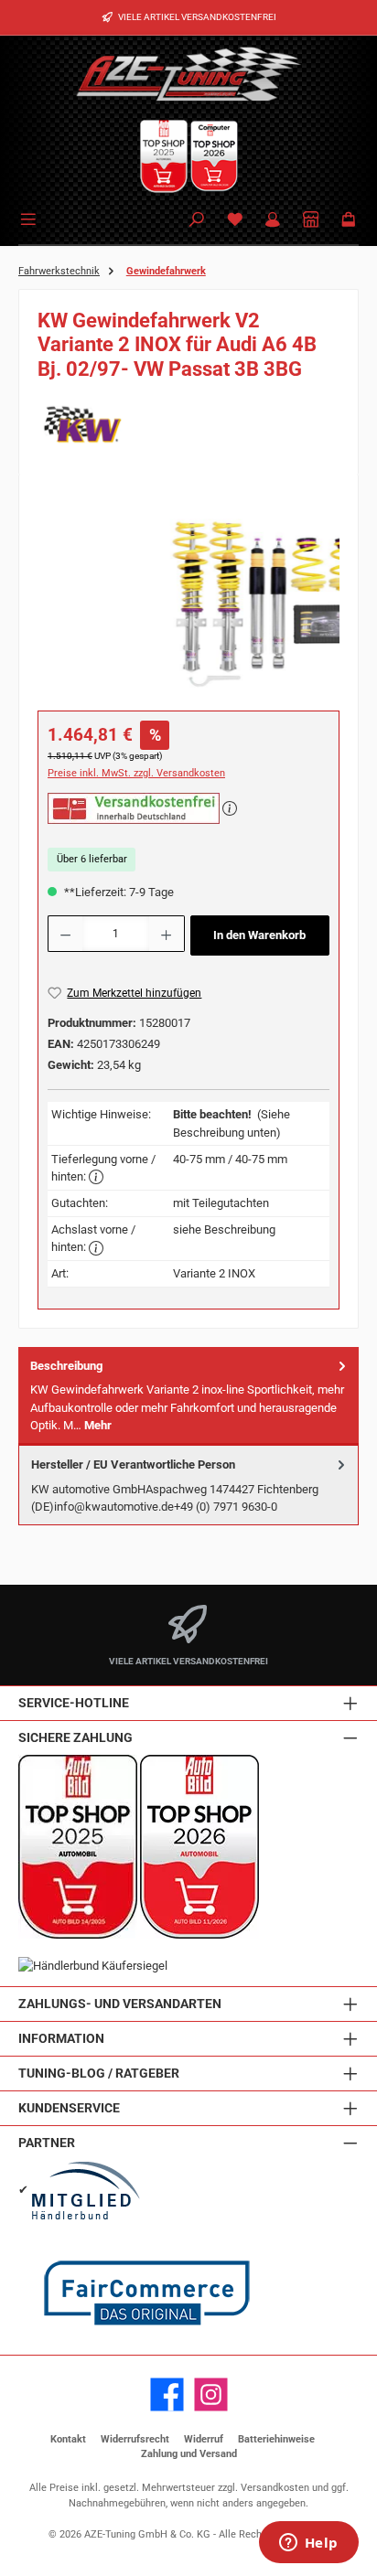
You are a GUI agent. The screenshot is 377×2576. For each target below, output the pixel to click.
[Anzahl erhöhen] (166, 933)
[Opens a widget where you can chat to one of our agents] (308, 2544)
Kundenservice (69, 2108)
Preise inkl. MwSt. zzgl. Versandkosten (136, 773)
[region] (188, 596)
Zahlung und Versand (189, 2454)
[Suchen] (197, 221)
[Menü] (31, 218)
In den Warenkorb (259, 935)
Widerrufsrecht (135, 2439)
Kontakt (68, 2439)
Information (61, 2039)
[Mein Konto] (272, 221)
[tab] (188, 1396)
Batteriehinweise (276, 2439)
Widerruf (203, 2439)
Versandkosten (275, 2488)
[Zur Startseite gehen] (188, 73)
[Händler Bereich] (311, 221)
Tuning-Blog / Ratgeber (98, 2073)
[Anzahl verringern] (65, 933)
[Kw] (188, 424)
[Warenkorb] (348, 221)
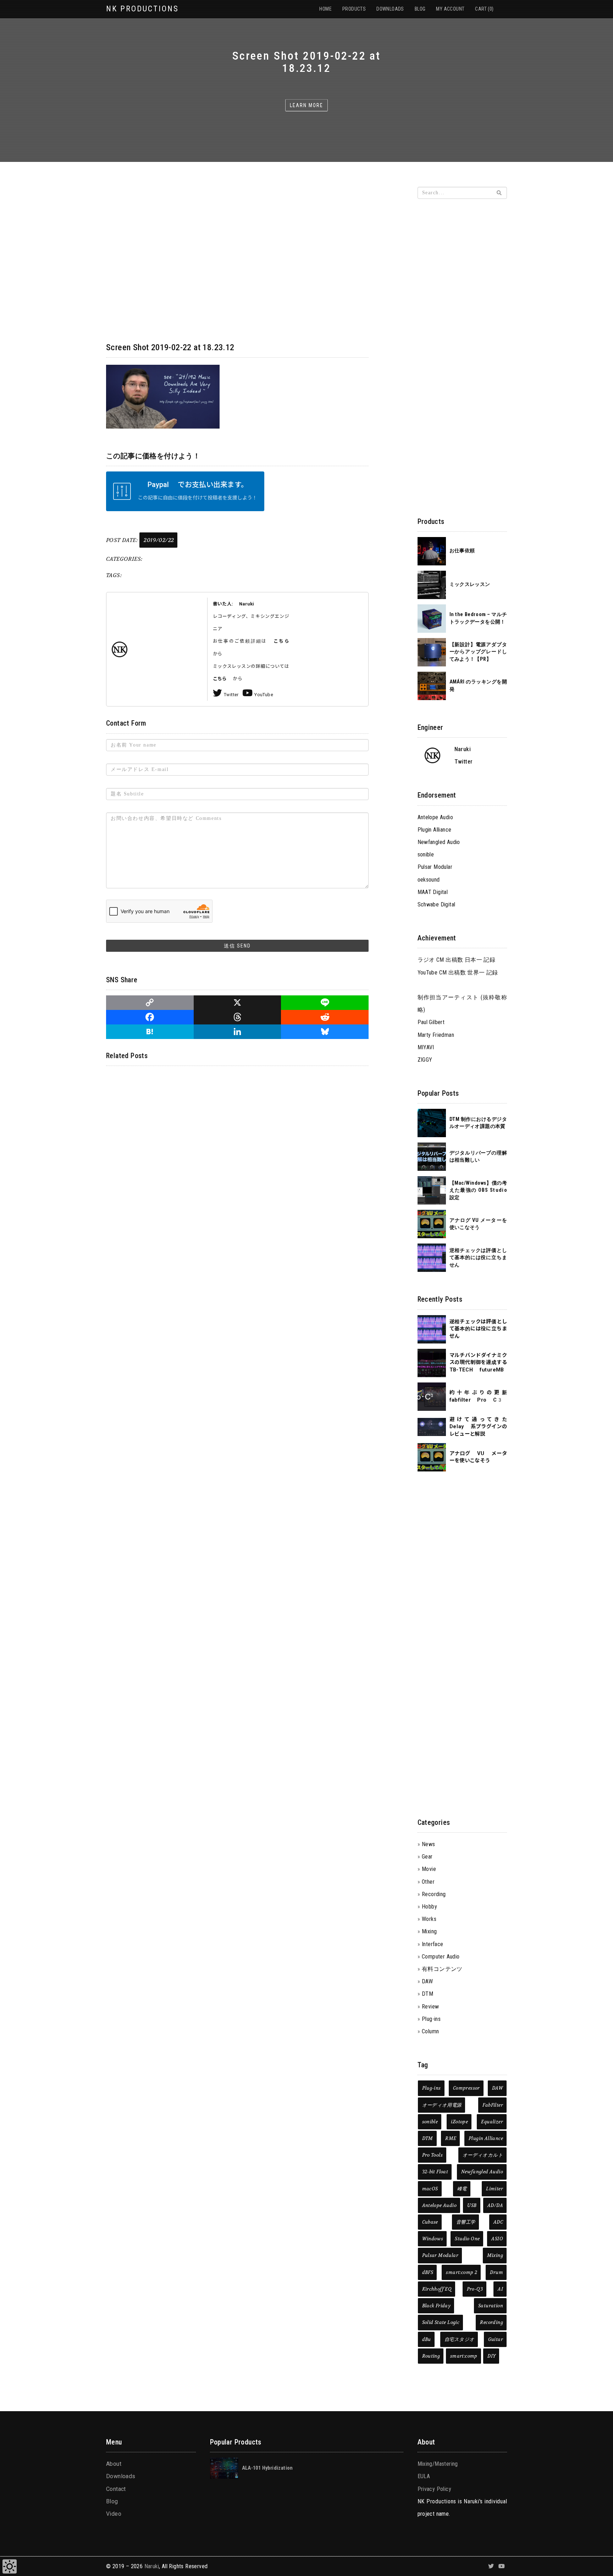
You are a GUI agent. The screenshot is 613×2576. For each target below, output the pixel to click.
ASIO (497, 2239)
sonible (426, 854)
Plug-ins (431, 2019)
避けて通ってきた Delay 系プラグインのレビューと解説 (478, 1426)
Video (113, 2513)
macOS (430, 2189)
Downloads (390, 9)
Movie (429, 1869)
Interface (432, 1944)
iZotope (459, 2122)
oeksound (429, 879)
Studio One (467, 2239)
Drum (496, 2272)
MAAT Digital (433, 892)
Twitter (231, 694)
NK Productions (142, 8)
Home (325, 9)
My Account (450, 9)
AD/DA (495, 2205)
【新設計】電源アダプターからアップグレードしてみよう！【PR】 (478, 652)
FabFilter (492, 2105)
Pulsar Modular (435, 867)
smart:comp (463, 2356)
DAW (427, 1981)
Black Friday (436, 2306)
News (428, 1844)
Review (430, 2006)
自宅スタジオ (459, 2339)
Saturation (490, 2306)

GOAL — Reproduce every line of the data above verbatim, leaving out the pictures.

THE RESULT —
You are a GUI agent. The screenshot is 377×2576. For each target below, output the pixel to click.
[Anzahl erhöhen] (166, 933)
[Opens a widget where you can chat to one of our agents] (308, 2544)
Kundenservice (69, 2108)
Preise inkl. MwSt. zzgl. Versandkosten (136, 773)
[region] (188, 596)
Zahlung und Versand (189, 2454)
[Suchen] (197, 221)
[Menü] (31, 218)
In den Warenkorb (259, 935)
Widerrufsrecht (135, 2439)
Kontakt (68, 2439)
Information (61, 2039)
[Mein Konto] (272, 221)
[tab] (188, 1396)
Batteriehinweise (276, 2439)
Widerruf (203, 2439)
Versandkosten (275, 2488)
[Zur Startseite gehen] (188, 73)
[Händler Bereich] (311, 221)
Tuning-Blog / Ratgeber (98, 2073)
[Anzahl verringern] (65, 933)
[Kw] (188, 424)
[Warenkorb] (348, 221)
You are a GUI agent. The screenshot is 613×2576. For each target below, output the pixel to click.
ASIO (497, 2239)
sonible (426, 854)
Plug-ins (431, 2019)
避けて通ってきた Delay 系プラグインのレビューと解説 (478, 1426)
Video (113, 2513)
macOS (430, 2189)
Downloads (390, 9)
Movie (429, 1869)
Interface (432, 1944)
iZotope (459, 2122)
oeksound (429, 879)
Studio One (467, 2239)
Drum (496, 2272)
MAAT Digital (433, 892)
Twitter (231, 694)
NK Productions (142, 8)
Home (325, 9)
My Account (450, 9)
AD/DA (495, 2205)
【新設計】電源アダプターからアップグレードしてみよう！【PR】 (478, 652)
FabFilter (492, 2105)
Pulsar Modular (435, 867)
smart:comp (463, 2356)
DAW (427, 1981)
Black Friday (436, 2306)
News (428, 1844)
Review (430, 2006)
自宅スタジオ (459, 2339)
Saturation (490, 2306)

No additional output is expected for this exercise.